Records drawn from a dataset:
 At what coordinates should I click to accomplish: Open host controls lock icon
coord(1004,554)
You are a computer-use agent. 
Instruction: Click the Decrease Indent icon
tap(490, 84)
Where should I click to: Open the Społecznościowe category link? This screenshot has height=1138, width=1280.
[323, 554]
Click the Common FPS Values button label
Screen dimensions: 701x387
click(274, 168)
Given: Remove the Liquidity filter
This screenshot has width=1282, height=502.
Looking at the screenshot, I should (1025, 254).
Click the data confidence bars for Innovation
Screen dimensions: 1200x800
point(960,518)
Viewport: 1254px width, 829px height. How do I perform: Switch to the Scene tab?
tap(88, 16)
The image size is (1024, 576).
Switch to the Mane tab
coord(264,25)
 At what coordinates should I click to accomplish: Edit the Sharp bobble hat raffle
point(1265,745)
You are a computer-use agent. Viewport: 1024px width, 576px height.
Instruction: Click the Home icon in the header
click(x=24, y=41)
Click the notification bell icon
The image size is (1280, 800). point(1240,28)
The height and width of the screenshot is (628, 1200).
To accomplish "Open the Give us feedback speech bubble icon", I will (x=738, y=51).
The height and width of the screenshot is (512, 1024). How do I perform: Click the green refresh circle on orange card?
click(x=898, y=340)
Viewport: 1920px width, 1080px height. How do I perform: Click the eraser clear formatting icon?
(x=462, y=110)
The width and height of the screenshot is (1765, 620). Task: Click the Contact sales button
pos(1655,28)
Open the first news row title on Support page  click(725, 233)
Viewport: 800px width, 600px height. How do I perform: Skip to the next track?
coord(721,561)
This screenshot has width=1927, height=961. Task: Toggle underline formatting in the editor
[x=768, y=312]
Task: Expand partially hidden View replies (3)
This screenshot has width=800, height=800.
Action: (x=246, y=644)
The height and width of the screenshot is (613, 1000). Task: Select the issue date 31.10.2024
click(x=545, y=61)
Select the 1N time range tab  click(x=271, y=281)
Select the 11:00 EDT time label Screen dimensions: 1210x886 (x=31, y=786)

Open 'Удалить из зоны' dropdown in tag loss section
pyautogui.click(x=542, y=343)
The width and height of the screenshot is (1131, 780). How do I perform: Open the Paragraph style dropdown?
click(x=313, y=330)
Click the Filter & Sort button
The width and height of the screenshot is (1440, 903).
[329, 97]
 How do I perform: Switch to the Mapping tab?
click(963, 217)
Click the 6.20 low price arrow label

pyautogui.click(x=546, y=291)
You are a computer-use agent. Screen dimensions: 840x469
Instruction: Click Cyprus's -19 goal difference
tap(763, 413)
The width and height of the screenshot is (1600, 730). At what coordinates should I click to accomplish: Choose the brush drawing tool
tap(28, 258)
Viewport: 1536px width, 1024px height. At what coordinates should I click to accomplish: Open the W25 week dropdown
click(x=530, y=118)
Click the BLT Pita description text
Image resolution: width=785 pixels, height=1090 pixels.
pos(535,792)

Goal of the exercise:
Lines from the records above that hold "computer" are the ones to list.

Final answer:
You are a computer-use agent. 
You are a computer-use agent. Viewport: 1024px width, 576px height.
You are a computer-use agent. Screen dimensions: 840x469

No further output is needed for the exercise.